And what can we say of humankind today? The stifling heat of the Cold War has subsided, but we are faced with a new and more mysterious enemy—the Terrorist—and once again the youth of this nation are being educated for a defense which will surely deform them, just as it long ago deformed whatever it is we are supposed to be defending.

 

Standing next to us in the crowd at the AEC on Saturday were veterans who had seen first-hand the violence of war; the hyper-technic realist aesthetic of the AEC games was an astonishing affront to their lived experience. They knew that video games could never approximate the reality of war.

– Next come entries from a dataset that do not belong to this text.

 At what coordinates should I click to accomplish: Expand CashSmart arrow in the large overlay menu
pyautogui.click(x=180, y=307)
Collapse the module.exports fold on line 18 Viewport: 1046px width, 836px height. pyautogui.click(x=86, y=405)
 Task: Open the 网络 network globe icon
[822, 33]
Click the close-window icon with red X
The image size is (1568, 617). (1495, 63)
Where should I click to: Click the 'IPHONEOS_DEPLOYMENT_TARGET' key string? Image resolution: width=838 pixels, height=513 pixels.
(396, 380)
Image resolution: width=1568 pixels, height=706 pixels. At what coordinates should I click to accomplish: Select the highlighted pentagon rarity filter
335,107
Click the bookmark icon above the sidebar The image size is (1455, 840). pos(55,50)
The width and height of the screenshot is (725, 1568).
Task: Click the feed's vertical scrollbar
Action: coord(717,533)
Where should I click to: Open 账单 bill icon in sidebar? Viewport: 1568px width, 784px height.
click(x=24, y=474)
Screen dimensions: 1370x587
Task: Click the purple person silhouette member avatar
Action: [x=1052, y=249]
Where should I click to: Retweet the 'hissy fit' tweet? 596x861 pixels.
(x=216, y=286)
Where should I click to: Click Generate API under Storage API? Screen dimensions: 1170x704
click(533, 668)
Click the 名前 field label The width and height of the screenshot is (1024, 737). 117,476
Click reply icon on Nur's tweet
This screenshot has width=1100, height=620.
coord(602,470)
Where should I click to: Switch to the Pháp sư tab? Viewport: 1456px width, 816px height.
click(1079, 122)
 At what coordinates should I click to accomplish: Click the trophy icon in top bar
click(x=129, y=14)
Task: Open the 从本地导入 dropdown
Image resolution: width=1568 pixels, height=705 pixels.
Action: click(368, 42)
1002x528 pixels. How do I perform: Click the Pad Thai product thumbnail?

How can we—as a nation, as a culture—so carelessly and cruelly render the suffering of war?

 

We wanted it to stop, and so 200 peace activists, including members of Iraq and Vietnam Veterans Against the War, World Can’t Wait and the Granny Peace Brigade, stood outside of that inhumane and aseptic space where kids learn how to kill. We were angry and alive and our loud, messy anger—blaring over bullhorns and plastered on posters—was in service of humanity instead of the culture of death promoted by our country’s political and military machinery.

 

After hours of protesting, six protesters and an independent journalist were handcuffed and taken away, and the rest of us were pushed onto the street by a wall of approaching policemen. We were silenced, but we’d had our say. Seven people paid dearly for our right to speak: they were charged with “criminal conspiracy” and “failure to obey a police command” and spent the night in jail. But who is surprised? The government prefers a passive populace to dissent.

 

Our culture is militarized. The government glorification of violence—whether in the news media or by way of the violence-exalting video games which it funds (America’s Army, the Halo series, etc.)—coerces us to accept the unprecedented levels of destruction unleashed by our global dominance.  The critical theorist Herbert Marcuse called this the “pre-established harmony”: the U.S. government produces both the culture of violence and the violence itself, which join together in a vicious cycle that precludes the possibility of peace. Our social cohesion is dependent on the enemy at our door; waging of war stabilizes our society.

 

The omnipresent culture and the tools of war—which haunt us from cradle to grave—eradicate our hopes for peace, deform our imaginations. Still, we refuse our government’s terrorization of our imaginations, its colonization of our minds. We marched to the AEC, sat down on the ground and told them to “Shut it down!” And we remembered Dr. King’s admonition, hoping it was not in vain: “A nation that continues year after year to spend more money on military defense than on programs of social uplift is approaching spiritual death.”